Medical Image Analysis
|February 17, 2020
Summary
This study introduces a novel multi-task learning approach for segmenting organs at risk in CT images. The method enhances accuracy and efficiency in medical image analysis for improved diagnoses.
Area of Science:
- Medical Image Analysis
- Artificial Intelligence in Healthcare
Background:
- Accurate segmentation of organs at risk in CT images is vital for diagnosis.
- Current segmentation methods face challenges in precision and efficiency.
Purpose of the Study:
- To develop an advanced automatic segmentation method for organs at risk using multi-task learning (MTL).

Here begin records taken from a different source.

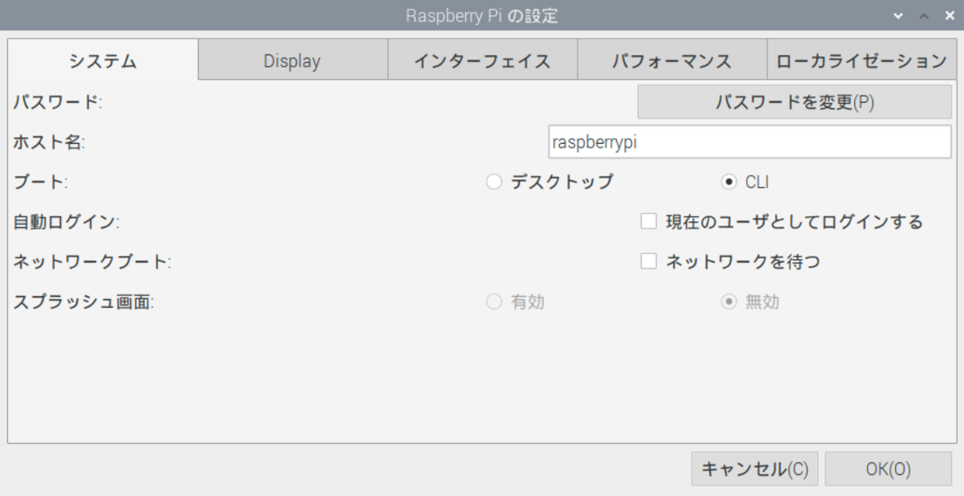The height and width of the screenshot is (496, 964).
Task: Select the パフォーマンス tab
Action: coord(672,59)
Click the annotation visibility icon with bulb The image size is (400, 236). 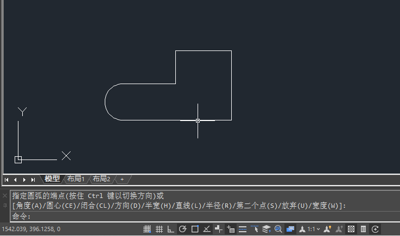pyautogui.click(x=327, y=229)
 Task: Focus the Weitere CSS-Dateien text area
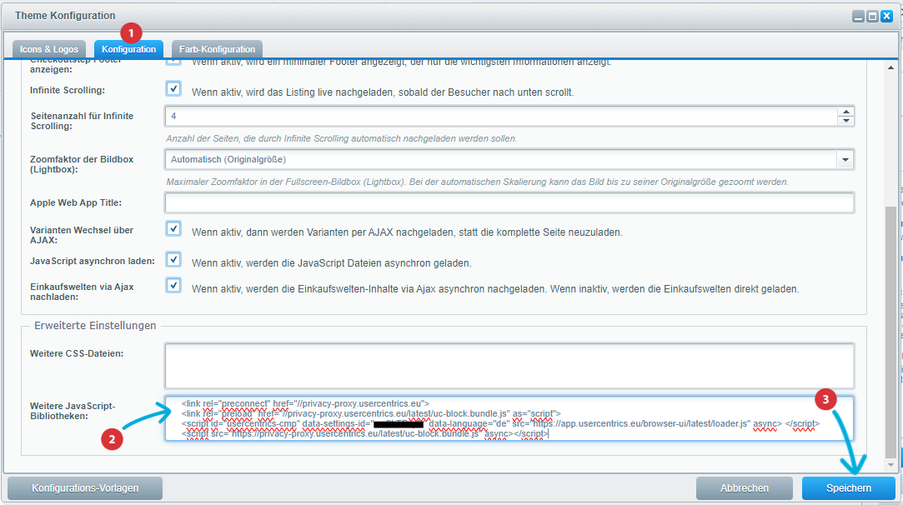tap(509, 366)
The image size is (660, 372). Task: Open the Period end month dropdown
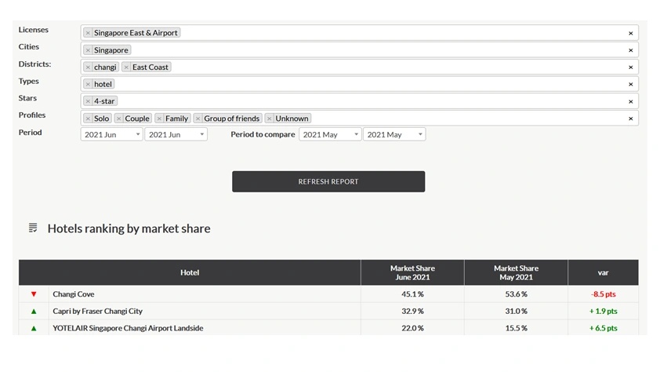click(176, 135)
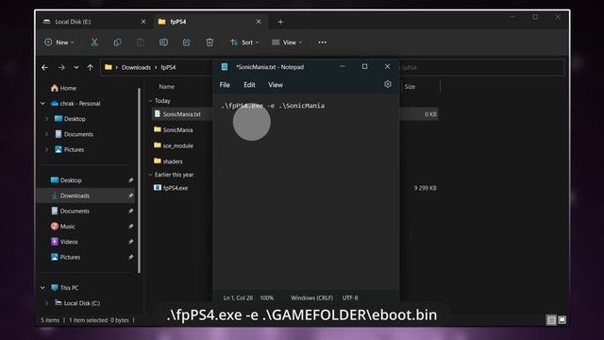The width and height of the screenshot is (604, 340).
Task: Collapse the Today group chevron
Action: tap(150, 101)
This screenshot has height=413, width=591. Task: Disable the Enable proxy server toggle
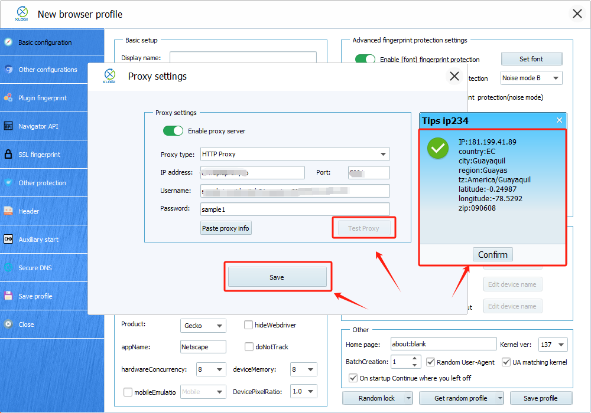[173, 131]
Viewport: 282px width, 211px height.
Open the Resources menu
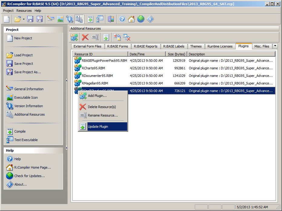24,11
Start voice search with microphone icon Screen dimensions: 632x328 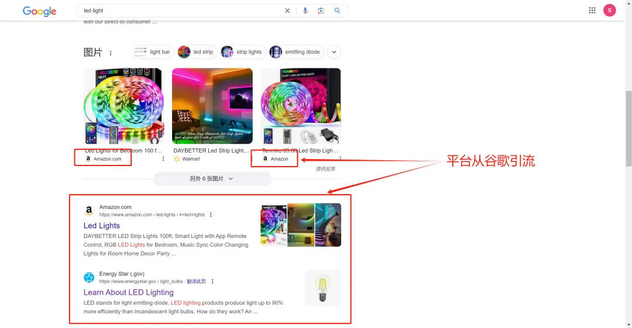click(x=305, y=11)
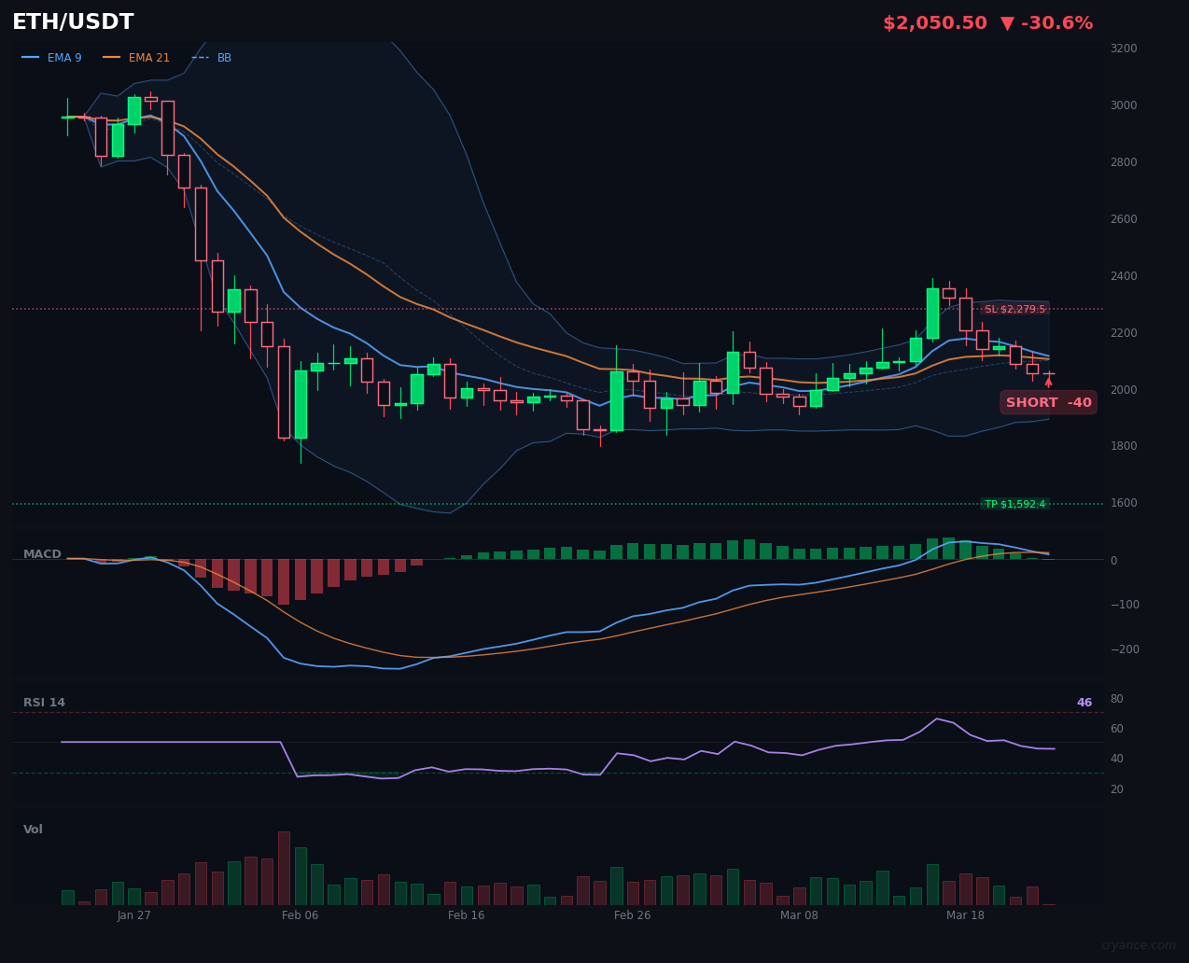Click the SL $2,279.5 stop loss tag
Screen dimensions: 1189x963
pos(1014,309)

- To improve the accuracy and reliability of organ segmentation in CT scans.
Main Methods:
- Implemented an encoder-decoder network trained on parallel segmentation and multi-label classification tasks.
- Introduced a weighted mean cross entropy loss function incorporating global conditional probabilities for enhanced classification.
- Optimized a false positive filtering (FPF) algorithm with a dynamic threshold selection (DTS) strategy to maintain true positive rates.
Main Results:
- The proposed MTL approach significantly improved segmentation performance compared to basic encoder-decoder networks.
- The weighted loss function and DTS strategy boosted classification accuracy and filtering effectiveness.
- Validation on public (SegTHOR) and private datasets confirmed the method's efficacy without increasing computational time.
Conclusions:
- The developed MTL framework offers a robust and efficient solution for automatic organ segmentation in medical imaging.
- This technique holds potential for enhancing diagnostic accuracy and treatment planning in clinical settings.